今後また、あんな胸のキュンを感じたら、即しゃがもうと思う。
どこでもいい、地面でもいい。
倒れるよりはマシだ。
車の運転中だったら……もう、それは運に任せるしかない。
ふと、「これは神様からの警告かもしれないな」と思った。
今すぐ病院に行こう。
診てもらおう。
自分では大丈夫だと思っていても、体のどこかが壊れかけているのかもしれない。
死ぬのは構わない。
でも、こんな形では死にたくない。
飯島愛ちゃんみたいに、気づかれずにひっそりと亡くなるなんて、なんだか切ない。今日はずっと、そんな不安が頭の中をグルグルと回っていた。

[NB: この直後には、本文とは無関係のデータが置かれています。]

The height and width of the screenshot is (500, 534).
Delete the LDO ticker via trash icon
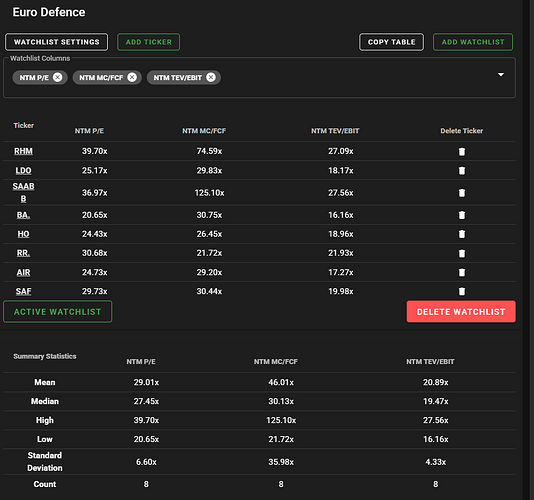pyautogui.click(x=461, y=170)
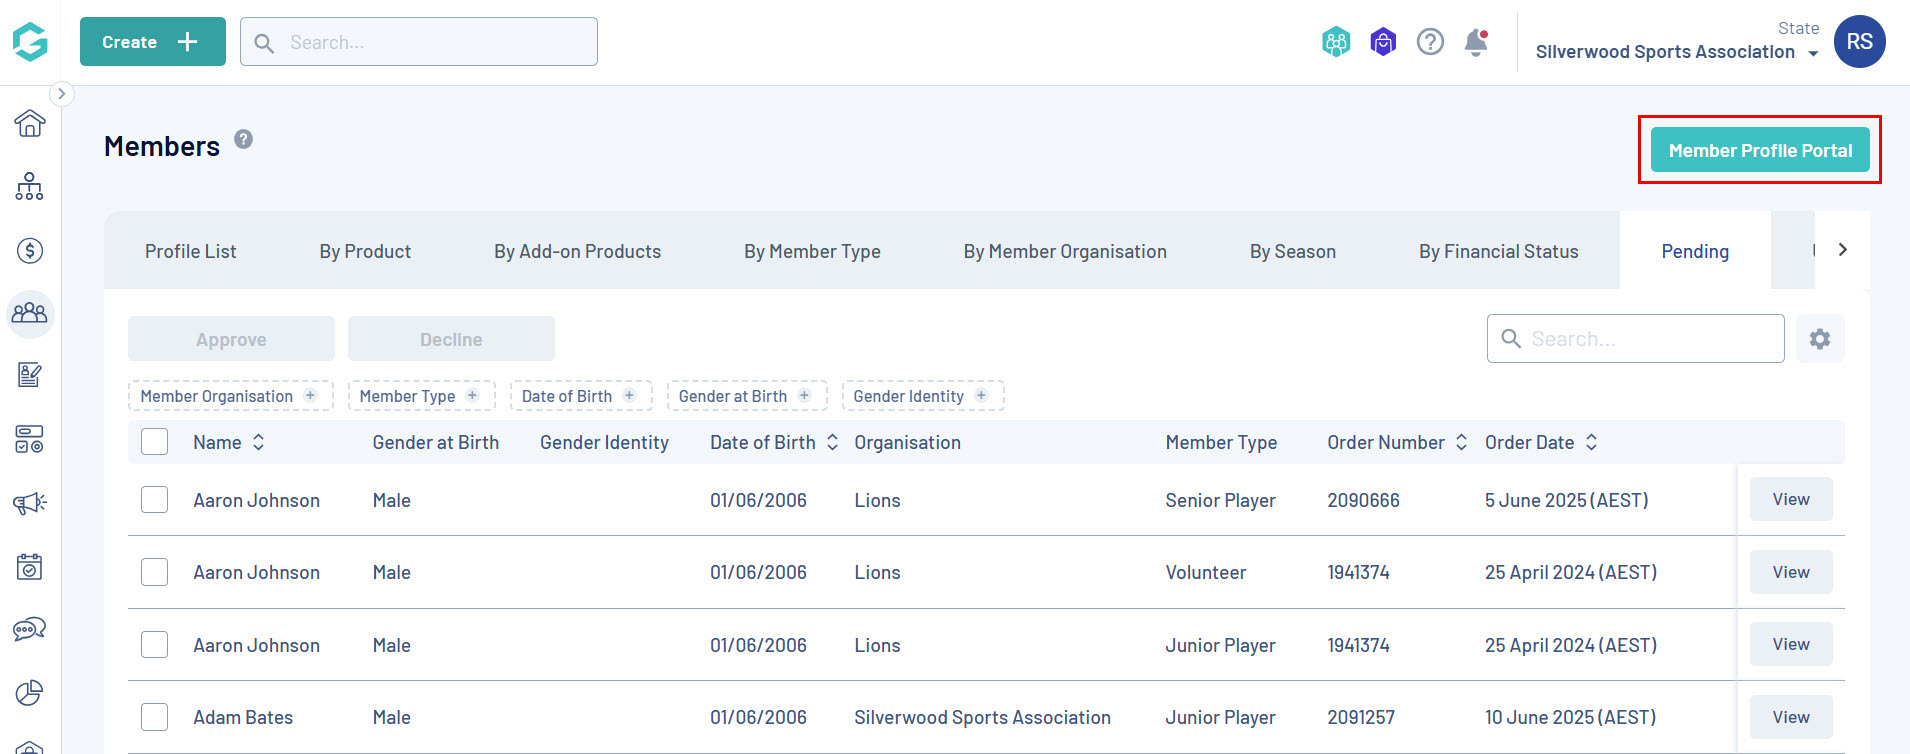Click the Member Profile Portal button
Image resolution: width=1910 pixels, height=754 pixels.
1760,150
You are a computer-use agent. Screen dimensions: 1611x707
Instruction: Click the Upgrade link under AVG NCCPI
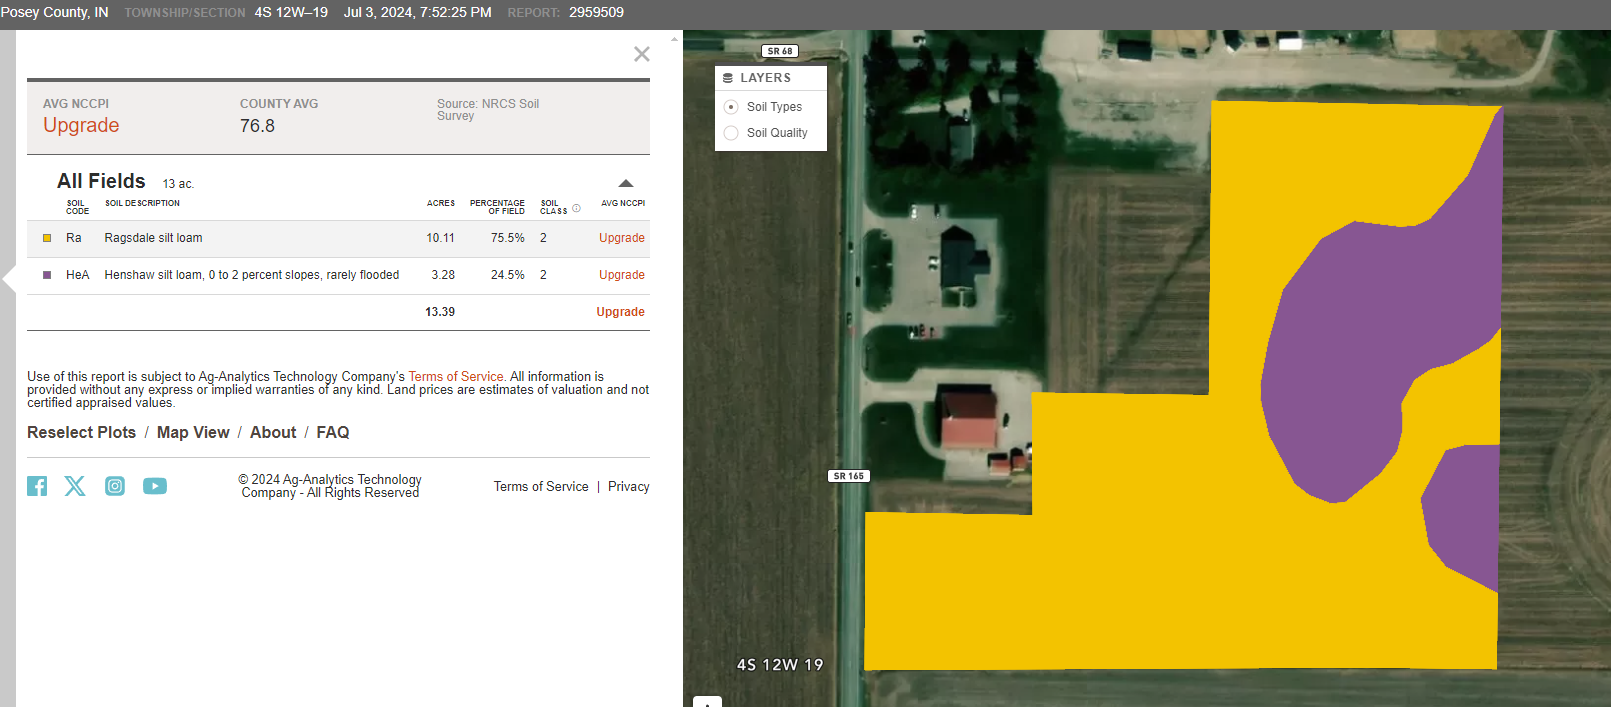click(x=81, y=125)
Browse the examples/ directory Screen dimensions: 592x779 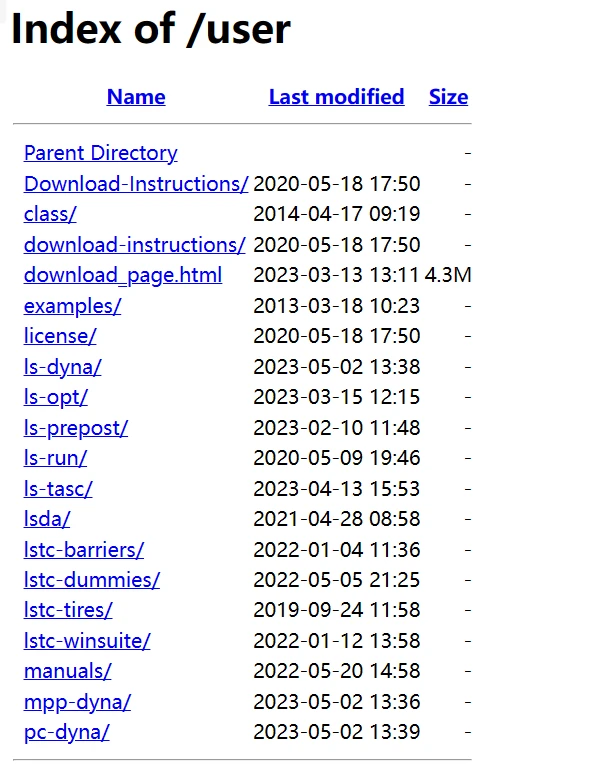72,306
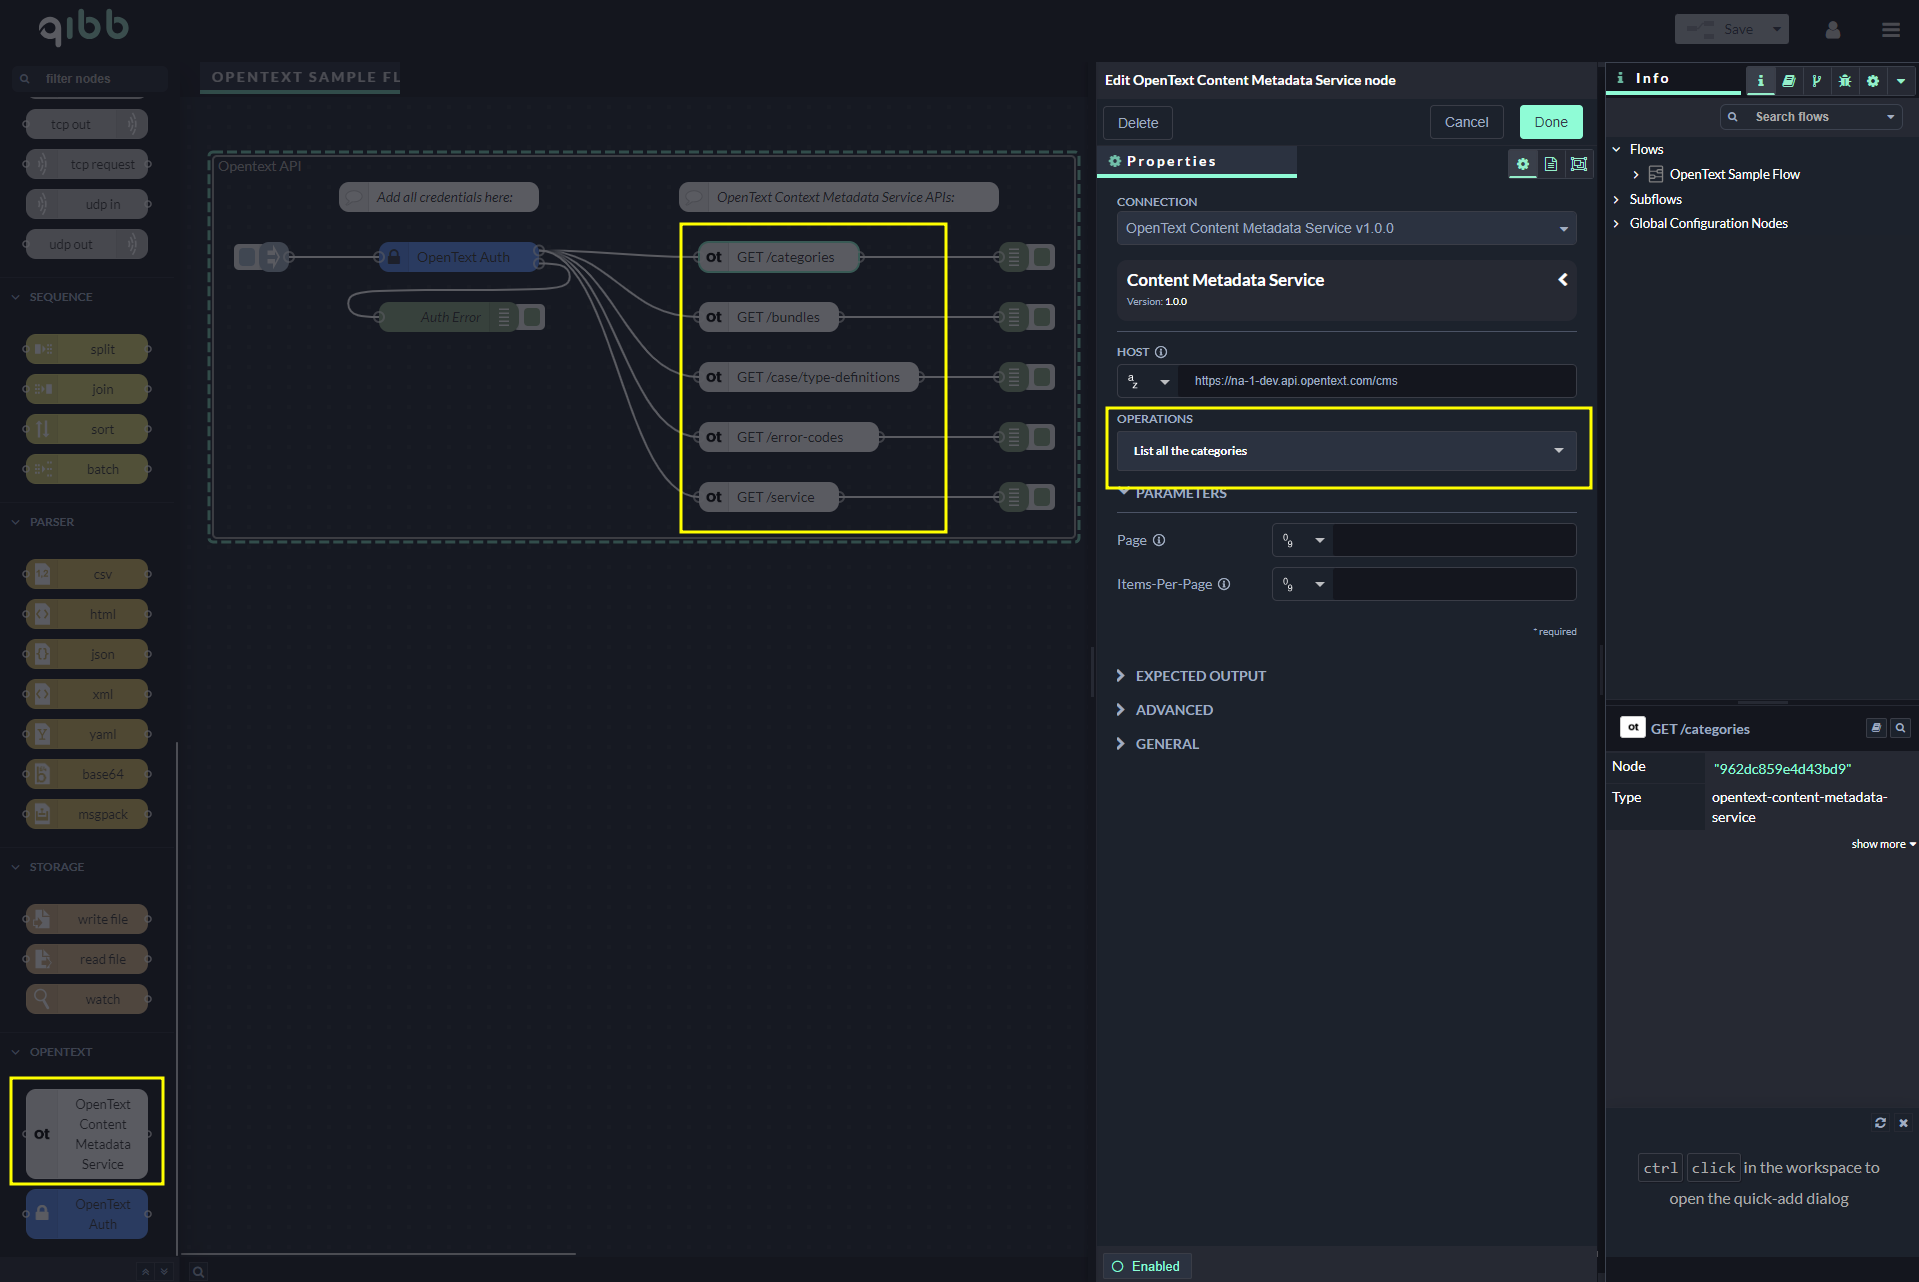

聞くところによると、机にうつ伏せたまま亡くなっていた人もいるらしい。だとすれば、自分は便座の上から前の壁に倒れ込んで、尻を出したまま死んでいたかもしれないのだ。そう考えると、死に場所というのも意識しなきゃならないのかと、思わず笑ってしまう。
いや、笑えない。
死に場所が選べるなら苦労はないわ。
でも、ひとつだけ言えるのは、死ぬまでは死ぬ気はない、ということだ。
それだけは、今朝、本当に強く思った。
だが、人は、死ぬ気はなくても、たいてい不意に亡くなるのだ。